THE next morning I stayed at home to see about getting the stable built in a hurry, but before I had finished breakfast Millington came over and said it was an ideal day for a little spin up to Port Lafayette in his automobile. He said the whole machine was in perfect order and we would dash out to Port Lafayette, have a bath in the salt water, and come spinning back, and he told Isobel and me to get on our hats, and he would have the car before the door in a minute.
Isobel and I hastily finished our coffee and put on our hats and went out to the gate, for, although we were very eager to build the stable, we did not like to offend Millington by refusing his invitation, when he had asked us so often to go to Port Lafayette. In half an hour he arrived at the gate, and we climbed in.
Our usual custom, on these trips to Port Lafayette, was for Millington and me to sit in front, while Isobel and Mrs. Millington sat in the rear. There was a nice little gate in the rear by which they could enter.

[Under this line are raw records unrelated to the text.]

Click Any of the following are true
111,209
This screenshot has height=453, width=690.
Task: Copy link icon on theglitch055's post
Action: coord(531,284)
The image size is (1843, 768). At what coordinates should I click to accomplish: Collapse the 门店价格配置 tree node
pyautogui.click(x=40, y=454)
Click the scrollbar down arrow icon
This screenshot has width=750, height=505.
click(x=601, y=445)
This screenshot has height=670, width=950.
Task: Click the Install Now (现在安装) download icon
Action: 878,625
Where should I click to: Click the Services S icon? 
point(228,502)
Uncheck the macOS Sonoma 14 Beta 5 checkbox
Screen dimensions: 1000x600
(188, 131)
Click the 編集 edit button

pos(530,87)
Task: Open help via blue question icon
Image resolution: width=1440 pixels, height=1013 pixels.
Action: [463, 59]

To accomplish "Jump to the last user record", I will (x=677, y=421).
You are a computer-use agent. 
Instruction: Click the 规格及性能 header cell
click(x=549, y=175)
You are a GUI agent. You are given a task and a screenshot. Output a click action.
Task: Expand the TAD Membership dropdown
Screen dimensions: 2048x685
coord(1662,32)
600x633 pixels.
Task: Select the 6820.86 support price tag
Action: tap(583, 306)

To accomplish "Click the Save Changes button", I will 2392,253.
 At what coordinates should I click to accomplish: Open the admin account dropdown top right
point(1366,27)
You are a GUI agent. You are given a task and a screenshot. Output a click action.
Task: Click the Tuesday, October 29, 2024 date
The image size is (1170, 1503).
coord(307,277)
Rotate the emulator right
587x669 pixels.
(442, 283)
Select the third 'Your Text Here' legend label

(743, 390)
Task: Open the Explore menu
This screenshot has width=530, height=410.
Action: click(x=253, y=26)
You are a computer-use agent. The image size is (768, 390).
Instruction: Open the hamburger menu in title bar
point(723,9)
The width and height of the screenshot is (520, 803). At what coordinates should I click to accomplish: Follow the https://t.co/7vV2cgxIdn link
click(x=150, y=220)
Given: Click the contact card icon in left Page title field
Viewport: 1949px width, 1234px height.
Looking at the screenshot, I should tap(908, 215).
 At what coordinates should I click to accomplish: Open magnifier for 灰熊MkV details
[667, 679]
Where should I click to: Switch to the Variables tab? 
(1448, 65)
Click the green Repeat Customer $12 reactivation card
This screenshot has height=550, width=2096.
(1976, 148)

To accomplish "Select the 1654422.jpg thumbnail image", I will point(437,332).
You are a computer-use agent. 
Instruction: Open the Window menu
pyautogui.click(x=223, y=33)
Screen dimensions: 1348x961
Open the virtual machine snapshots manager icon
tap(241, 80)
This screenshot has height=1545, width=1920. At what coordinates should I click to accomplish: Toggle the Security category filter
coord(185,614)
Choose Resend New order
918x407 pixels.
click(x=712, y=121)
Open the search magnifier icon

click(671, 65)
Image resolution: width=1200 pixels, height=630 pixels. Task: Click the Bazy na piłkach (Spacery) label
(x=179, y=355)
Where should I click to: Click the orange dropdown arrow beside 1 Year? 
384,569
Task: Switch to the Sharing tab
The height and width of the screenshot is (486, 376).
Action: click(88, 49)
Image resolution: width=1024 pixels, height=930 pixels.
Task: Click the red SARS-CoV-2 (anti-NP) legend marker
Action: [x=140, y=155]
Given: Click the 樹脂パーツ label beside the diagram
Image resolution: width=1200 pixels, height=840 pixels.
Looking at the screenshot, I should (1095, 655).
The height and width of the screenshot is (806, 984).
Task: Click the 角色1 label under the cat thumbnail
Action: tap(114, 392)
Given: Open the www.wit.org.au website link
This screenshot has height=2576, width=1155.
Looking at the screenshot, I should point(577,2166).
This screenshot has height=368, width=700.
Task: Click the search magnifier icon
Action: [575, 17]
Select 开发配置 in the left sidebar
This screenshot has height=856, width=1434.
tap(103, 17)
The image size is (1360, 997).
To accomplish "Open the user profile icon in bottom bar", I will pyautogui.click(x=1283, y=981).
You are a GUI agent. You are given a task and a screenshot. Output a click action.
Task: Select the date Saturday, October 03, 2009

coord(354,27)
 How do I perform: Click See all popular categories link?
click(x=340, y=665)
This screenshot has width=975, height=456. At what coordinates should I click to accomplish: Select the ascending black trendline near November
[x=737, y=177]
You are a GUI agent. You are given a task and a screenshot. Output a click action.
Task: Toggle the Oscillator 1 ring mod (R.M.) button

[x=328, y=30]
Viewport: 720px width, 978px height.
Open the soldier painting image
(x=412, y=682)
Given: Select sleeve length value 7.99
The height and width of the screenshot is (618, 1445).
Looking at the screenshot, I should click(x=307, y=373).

You see, Millington’s automobile was just a little old. I should not go so far as to say it was the first automobile ever made. It was probably the thirteenth, and Millington was probably the thirteenth owner. I know it had four cylinders, because Millington was constantly remarking that only three were working. Sometimes only one worked, and sometimes that one did not.
When we were all comfortably arranged in our seats, and all snugly tucked in, Millington cranked the machine for half an hour, and then remarked regretfully that this was one of the days none of the cylinders was working, and we got out again.
Mr. Rolfs had come out to see us start, and he helped Millington and me push the automobile back to the Millington garage; and as I walked homeward he said he had heard I was going to buy a horse, and he wanted to give me a little advice.
“Probably you have not given much attention to the subject of deforestation,” he said, “but I have, and it is the great crime of our age.”
I told him I did not see what that had to do with my purchasing a horse, but he said it had everything to do with it.
“When you buy a horse, you have to erect a stable,” he said, “and when you erect a stable, you have to buy lumber, and when you have to buy lumber, you suffer in your purse because the forests have been ruthlessly destroyed. As a friend and neighbour I would not have you go and purchase poor lumber, and with it build a stable that will rot to pieces in a few years. You must buy the best lumber, and that is too expensive to use recklessly. I want to warn you particularly about wire nails. Do not let your builder use them. They loosen in a short time and allow the boards to warp and crack. Personally, if I were building a stable I should have the ends of the boards dovetailed, and instead of nails I should use ash pegs, but I understand you do not wish to go to great expense, so screws will do. Let it be part of your contract that not a nail shall be used in your stable – nothing but screws, and if you can afford brass screws, so much the better. But remember, no nails!”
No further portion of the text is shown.